[Source records]
- - - - - - -

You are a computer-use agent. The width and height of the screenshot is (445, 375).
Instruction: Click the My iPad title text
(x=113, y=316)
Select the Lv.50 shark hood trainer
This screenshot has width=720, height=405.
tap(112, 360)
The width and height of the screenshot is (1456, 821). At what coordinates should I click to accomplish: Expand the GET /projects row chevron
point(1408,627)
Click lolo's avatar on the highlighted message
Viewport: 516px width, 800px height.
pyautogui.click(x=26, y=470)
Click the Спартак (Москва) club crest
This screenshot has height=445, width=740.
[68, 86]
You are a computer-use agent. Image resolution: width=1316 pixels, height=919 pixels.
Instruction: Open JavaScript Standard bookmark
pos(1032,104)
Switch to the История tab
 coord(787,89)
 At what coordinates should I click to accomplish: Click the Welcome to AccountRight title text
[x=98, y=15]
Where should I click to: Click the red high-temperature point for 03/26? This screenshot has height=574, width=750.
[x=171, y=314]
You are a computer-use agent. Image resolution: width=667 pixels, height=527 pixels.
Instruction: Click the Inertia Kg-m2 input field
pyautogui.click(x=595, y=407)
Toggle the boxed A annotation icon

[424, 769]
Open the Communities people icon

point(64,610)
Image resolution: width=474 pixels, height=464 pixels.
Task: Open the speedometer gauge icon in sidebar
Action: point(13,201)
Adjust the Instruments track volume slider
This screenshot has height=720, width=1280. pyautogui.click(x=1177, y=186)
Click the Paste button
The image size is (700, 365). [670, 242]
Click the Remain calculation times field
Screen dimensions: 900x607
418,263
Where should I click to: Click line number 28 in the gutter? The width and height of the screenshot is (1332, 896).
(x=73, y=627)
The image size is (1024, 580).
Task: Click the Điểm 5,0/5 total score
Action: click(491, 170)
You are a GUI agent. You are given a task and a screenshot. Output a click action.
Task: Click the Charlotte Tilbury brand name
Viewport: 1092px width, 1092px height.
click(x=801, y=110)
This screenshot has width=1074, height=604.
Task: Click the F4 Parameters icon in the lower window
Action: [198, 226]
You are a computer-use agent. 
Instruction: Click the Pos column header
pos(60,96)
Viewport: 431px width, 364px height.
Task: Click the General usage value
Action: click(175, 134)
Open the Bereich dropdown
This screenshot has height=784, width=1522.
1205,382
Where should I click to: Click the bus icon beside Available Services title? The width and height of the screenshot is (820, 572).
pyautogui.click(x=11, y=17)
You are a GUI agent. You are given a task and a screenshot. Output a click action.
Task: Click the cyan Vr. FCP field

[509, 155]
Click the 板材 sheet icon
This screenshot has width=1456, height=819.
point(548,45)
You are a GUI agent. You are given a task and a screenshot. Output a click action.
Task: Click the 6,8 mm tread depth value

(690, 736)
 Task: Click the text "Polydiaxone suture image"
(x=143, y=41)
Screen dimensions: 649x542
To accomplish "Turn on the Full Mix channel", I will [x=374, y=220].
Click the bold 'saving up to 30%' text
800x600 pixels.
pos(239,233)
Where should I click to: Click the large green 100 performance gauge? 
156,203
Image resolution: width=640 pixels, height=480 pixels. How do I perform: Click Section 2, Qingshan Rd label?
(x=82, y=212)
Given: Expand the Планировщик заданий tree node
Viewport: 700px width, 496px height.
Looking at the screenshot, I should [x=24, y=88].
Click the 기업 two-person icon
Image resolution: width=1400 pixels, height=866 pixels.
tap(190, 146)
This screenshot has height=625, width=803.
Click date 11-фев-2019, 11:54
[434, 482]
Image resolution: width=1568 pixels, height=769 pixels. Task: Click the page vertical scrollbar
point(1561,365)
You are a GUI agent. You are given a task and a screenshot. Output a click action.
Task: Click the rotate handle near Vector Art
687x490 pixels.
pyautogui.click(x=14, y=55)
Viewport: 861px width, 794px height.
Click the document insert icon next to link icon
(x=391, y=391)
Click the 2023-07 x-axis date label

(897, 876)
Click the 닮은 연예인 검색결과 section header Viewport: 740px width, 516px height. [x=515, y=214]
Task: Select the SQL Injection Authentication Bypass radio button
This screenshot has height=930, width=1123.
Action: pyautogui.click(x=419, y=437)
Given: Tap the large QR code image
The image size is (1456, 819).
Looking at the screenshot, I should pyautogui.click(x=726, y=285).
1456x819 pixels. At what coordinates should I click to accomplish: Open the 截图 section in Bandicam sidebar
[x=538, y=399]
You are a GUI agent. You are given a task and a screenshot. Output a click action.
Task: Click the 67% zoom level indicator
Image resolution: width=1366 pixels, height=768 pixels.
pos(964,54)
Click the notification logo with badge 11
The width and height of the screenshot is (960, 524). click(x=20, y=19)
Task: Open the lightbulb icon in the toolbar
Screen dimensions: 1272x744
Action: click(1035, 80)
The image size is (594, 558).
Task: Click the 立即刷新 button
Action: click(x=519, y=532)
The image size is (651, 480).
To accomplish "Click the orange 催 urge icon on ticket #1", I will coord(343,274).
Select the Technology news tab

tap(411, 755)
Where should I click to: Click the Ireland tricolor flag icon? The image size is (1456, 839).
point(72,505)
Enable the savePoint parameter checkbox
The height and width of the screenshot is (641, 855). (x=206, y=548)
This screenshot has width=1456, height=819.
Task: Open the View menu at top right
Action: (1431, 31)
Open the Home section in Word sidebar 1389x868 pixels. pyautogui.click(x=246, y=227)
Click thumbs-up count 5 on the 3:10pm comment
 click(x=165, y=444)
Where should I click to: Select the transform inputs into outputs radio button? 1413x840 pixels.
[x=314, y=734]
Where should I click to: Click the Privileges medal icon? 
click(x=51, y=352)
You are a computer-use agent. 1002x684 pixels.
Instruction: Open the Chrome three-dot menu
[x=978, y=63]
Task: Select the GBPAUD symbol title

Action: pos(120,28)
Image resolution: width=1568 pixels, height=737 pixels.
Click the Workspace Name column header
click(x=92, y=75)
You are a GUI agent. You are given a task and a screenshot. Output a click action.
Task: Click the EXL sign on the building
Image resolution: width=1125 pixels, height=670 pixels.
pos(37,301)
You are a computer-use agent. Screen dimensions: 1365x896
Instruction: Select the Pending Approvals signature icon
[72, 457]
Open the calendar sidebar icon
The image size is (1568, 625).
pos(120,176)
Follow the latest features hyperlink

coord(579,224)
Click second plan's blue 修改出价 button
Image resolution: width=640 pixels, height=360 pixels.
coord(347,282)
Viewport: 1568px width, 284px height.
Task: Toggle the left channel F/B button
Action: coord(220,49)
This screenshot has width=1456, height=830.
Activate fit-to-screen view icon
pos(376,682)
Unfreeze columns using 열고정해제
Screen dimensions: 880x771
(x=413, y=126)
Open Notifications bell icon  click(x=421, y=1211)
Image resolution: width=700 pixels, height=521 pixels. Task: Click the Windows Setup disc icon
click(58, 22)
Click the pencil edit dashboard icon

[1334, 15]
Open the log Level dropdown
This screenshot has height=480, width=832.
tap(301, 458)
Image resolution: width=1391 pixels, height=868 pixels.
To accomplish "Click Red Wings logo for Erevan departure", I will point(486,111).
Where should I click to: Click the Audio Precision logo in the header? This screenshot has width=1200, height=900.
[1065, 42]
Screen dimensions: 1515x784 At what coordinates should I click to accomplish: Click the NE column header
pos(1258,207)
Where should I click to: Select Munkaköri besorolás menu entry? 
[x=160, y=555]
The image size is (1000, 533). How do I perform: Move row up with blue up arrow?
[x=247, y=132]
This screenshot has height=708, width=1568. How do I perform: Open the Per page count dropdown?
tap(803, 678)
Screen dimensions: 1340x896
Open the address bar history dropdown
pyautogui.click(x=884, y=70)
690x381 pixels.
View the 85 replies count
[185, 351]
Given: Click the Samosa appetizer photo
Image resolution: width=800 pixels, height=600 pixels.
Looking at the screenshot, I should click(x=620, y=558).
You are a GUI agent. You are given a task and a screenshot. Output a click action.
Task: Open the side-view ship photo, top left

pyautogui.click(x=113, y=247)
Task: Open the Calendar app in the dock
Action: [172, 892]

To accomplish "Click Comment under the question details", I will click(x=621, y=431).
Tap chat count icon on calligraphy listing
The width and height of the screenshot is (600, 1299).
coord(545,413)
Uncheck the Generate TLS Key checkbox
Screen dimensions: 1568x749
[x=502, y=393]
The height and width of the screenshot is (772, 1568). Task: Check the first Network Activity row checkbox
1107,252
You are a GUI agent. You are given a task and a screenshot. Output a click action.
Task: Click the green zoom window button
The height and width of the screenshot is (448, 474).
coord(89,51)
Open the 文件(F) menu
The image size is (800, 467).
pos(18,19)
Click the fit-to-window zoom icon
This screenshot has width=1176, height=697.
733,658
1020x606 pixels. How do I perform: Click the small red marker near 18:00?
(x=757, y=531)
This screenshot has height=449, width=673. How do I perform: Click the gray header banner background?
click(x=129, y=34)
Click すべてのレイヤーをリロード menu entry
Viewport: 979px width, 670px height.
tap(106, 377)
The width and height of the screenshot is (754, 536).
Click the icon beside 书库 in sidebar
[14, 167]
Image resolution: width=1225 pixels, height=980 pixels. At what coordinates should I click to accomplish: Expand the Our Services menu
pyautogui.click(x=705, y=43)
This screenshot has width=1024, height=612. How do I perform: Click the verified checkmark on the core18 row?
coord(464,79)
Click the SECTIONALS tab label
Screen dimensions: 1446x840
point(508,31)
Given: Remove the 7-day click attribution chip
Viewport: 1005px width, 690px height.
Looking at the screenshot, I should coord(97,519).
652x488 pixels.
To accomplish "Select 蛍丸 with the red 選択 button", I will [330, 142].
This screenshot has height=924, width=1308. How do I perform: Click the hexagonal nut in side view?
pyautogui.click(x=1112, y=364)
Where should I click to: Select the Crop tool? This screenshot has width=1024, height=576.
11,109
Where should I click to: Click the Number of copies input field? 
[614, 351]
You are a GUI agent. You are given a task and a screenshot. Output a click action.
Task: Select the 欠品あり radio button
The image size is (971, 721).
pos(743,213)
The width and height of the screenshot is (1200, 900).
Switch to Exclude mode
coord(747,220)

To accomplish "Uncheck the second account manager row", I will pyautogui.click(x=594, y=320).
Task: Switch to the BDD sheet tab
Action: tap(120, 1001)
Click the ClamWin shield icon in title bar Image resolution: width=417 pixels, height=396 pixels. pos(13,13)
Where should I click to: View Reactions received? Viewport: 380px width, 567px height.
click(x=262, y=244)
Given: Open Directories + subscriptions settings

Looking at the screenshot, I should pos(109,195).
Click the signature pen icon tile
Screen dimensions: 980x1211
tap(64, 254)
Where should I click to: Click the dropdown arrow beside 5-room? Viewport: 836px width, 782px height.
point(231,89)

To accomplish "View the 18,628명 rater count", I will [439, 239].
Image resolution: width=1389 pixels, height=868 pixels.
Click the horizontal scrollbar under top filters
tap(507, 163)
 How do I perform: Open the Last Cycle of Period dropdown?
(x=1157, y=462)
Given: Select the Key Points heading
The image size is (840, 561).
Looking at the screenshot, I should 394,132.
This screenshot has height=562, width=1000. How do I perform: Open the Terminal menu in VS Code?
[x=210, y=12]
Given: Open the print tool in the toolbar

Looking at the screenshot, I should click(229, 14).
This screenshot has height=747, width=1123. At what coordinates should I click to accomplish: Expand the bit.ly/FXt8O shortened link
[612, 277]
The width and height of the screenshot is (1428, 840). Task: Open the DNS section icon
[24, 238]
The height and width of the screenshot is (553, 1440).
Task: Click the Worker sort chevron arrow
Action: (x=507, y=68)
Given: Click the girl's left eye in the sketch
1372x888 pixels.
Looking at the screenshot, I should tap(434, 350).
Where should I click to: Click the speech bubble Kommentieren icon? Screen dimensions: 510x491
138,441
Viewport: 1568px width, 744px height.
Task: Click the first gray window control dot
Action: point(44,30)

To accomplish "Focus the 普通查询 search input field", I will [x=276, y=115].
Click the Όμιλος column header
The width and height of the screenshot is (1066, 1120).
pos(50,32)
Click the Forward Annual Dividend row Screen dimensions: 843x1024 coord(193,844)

- - - - - - -

* SET TASK:
Starting at the line with "Open the Home" and ending at the line with "Action: pos(120,28)", write out those lines again, replacing "Where should I click to" with "Where do I click to" and leaving everything else unchanged.

* SOLUTION FOR THIS EXERCISE:
Open the Home section in Word sidebar 1389x868 pixels. pyautogui.click(x=246, y=227)
Click thumbs-up count 5 on the 3:10pm comment
 click(x=165, y=444)
Where do I click to: Select the transform inputs into outputs radio button? 1413x840 pixels.
[x=314, y=734]
Where do I click to: Click the Privileges medal icon? 
click(x=51, y=352)
You are a computer-use agent. 1002x684 pixels.
Instruction: Open the Chrome three-dot menu
[x=978, y=63]
Task: Select the GBPAUD symbol title

Action: pos(120,28)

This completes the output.